Pull every line out of the material below and reproduce each one verbatim, with no changes.

....................

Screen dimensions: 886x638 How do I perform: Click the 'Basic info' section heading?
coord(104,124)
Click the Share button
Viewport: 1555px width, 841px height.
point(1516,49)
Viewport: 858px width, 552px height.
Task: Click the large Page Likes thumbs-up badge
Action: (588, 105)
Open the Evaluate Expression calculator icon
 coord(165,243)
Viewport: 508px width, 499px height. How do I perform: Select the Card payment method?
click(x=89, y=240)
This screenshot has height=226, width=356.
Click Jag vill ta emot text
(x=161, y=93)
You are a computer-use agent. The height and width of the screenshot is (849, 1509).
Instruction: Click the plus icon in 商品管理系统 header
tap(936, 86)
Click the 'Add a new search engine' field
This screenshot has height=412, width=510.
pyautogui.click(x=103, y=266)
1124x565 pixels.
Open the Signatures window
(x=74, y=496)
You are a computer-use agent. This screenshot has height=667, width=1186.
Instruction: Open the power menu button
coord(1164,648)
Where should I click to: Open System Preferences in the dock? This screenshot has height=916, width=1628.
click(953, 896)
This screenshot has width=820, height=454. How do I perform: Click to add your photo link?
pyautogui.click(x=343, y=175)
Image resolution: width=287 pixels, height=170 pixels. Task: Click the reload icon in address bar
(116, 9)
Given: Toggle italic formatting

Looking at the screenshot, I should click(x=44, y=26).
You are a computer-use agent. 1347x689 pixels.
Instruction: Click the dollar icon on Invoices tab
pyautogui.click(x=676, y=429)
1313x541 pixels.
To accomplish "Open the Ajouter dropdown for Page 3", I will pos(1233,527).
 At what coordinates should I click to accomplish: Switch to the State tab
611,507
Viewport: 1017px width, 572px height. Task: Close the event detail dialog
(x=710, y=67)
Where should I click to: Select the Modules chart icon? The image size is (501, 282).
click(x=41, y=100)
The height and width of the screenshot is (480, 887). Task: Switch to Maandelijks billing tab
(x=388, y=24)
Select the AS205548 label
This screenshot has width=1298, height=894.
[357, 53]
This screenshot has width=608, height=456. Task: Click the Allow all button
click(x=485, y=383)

....................

**TASK ANSWER**
Screen dimensions: 886x638 How do I perform: Click the 'Basic info' section heading?
coord(104,124)
Click the Share button
Viewport: 1555px width, 841px height.
point(1516,49)
Viewport: 858px width, 552px height.
Task: Click the large Page Likes thumbs-up badge
Action: (588, 105)
Open the Evaluate Expression calculator icon
 coord(165,243)
Viewport: 508px width, 499px height. How do I perform: Select the Card payment method?
click(x=89, y=240)
This screenshot has height=226, width=356.
Click Jag vill ta emot text
(x=161, y=93)
You are a computer-use agent. The height and width of the screenshot is (849, 1509).
Instruction: Click the plus icon in 商品管理系统 header
tap(936, 86)
Click the 'Add a new search engine' field
This screenshot has height=412, width=510.
pyautogui.click(x=103, y=266)
1124x565 pixels.
Open the Signatures window
(x=74, y=496)
You are a computer-use agent. This screenshot has height=667, width=1186.
Instruction: Open the power menu button
coord(1164,648)
Where should I click to: Open System Preferences in the dock? This screenshot has height=916, width=1628.
click(953, 896)
This screenshot has width=820, height=454. How do I perform: Click to add your photo link?
pyautogui.click(x=343, y=175)
Image resolution: width=287 pixels, height=170 pixels. Task: Click the reload icon in address bar
(116, 9)
Given: Toggle italic formatting

Looking at the screenshot, I should click(x=44, y=26).
You are a computer-use agent. 1347x689 pixels.
Instruction: Click the dollar icon on Invoices tab
pyautogui.click(x=676, y=429)
1313x541 pixels.
To accomplish "Open the Ajouter dropdown for Page 3", I will pos(1233,527).
 At what coordinates should I click to accomplish: Switch to the State tab
611,507
Viewport: 1017px width, 572px height. Task: Close the event detail dialog
(x=710, y=67)
Where should I click to: Select the Modules chart icon? The image size is (501, 282).
click(x=41, y=100)
The height and width of the screenshot is (480, 887). Task: Switch to Maandelijks billing tab
(x=388, y=24)
Select the AS205548 label
This screenshot has width=1298, height=894.
[357, 53]
This screenshot has width=608, height=456. Task: Click the Allow all button
click(x=485, y=383)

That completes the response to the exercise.